▸ **What you are asked to do**: Translate this sentence from the Farmers' Forum statement below into Spanish: "This year, the International Year for Family Farming, is the time to act."

▸ **Page extract**:
## START

New challenges and new opportunities have opened up for the Farmers’ Forum partnership that IFAD established with us almost a decade ago. If we do not grasp them, our collaboration risks stagnating. However, If we take advantage of these challenges and opportunities, together we can make significant contributions to addressing some of the most serious issues that the world faces today. This year, the International Year for Family Farming, is the time to act. It is with this intention that we put forward the following proposals.
Smallholder family farming should be recognized as a pillar of local, sustainable development and a substantial guarantee for food sovereignty and peace and stability in the world. This vision has to be expressed at every level and implemented in national actions That have positive effects for every community. The International Year of Family Farming 2014 should constitute a significant step forward in improving the quality of life of hundreds of millions of smallholder family farmers, fisherfolk, livestock breeders and indigenous communities. We expect concrete initiatives and policies that will include mobilizing resources and improving access to land, water, oceans and other inputs and natural resources. Agroecology and organic agriculture should be promoted, and farmers’ control over their production, especially With regard to their seeds and indigenous species of livestock and fish, should be strengthened; their rights of use should not be violated.
We call upon IFAD to work with us to:
Enhance the image of small-scale family farming, pastoralism and artisanal fisheries as the source of 90% of the food consumed in the world; obtain formal recognition in each country of the status and profession of small-scale family farmers, pastoralists and artisanal fishers ; and, through specific proposals, technical assistance and exchanges between countries and continents, Engage in the formulation of more effective policies and support for smallholder producers.
Strengthen the involvement of smallholder producers’ organizations at the country level and in operational activities
– Facilitating policy dialogue beetween smallholder producer organizations and governments is the top priority at the country level. IFAD should provide increased support for the implementation at the national level of the Committee on World Food Security’s recommendation calling on governments, small-scale producers and other actors to develop a national vision for the future of smallholder production. This would provide a concrete occasion to establish national multi-actor dialogue platforms in which all genuine small-scale producer organization are included.
– Although there has been progress in involving our organizations in the national programmes (COSOPs) and in providing grants for our own organizations, we are still excluded from the design, implementation and evaluation of too many of the projects/loans which constitute the bulk of IFAD operations. The existing examples of such projects being implemented in a tripartite arrangement, involving IFAD, the government and the farmer organisations, need to be multiplied.

## END

▸ **Information shown**:
## START

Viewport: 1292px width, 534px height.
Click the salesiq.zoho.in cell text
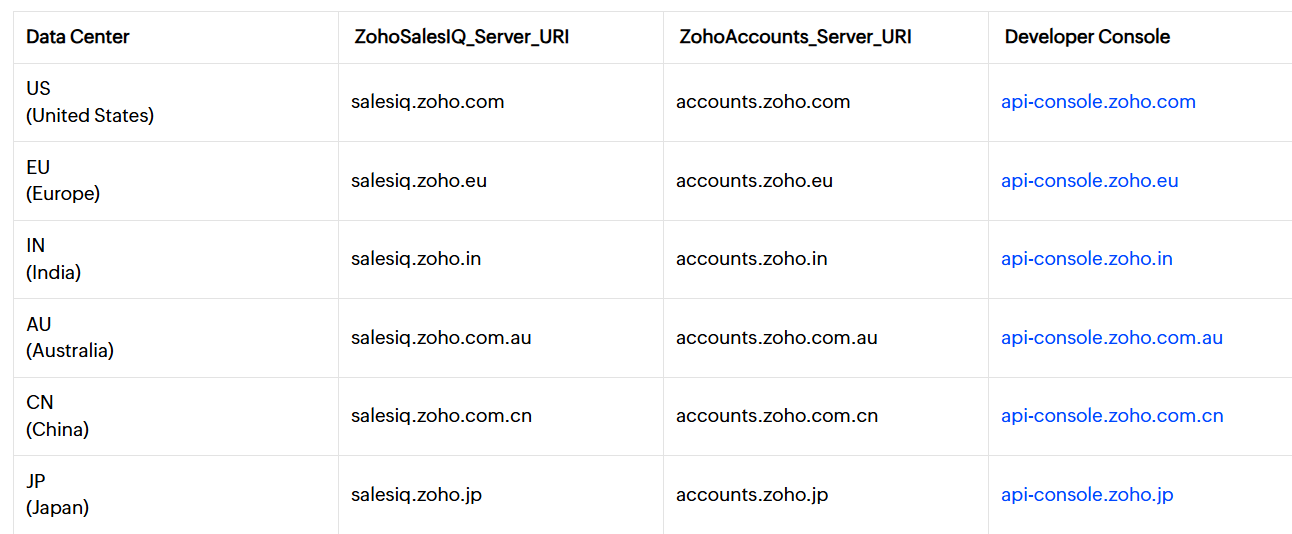[416, 259]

## END

▸ **Solution**: Este año, el Año Internacional de la Agricultura Familiar, es el momento de actuar.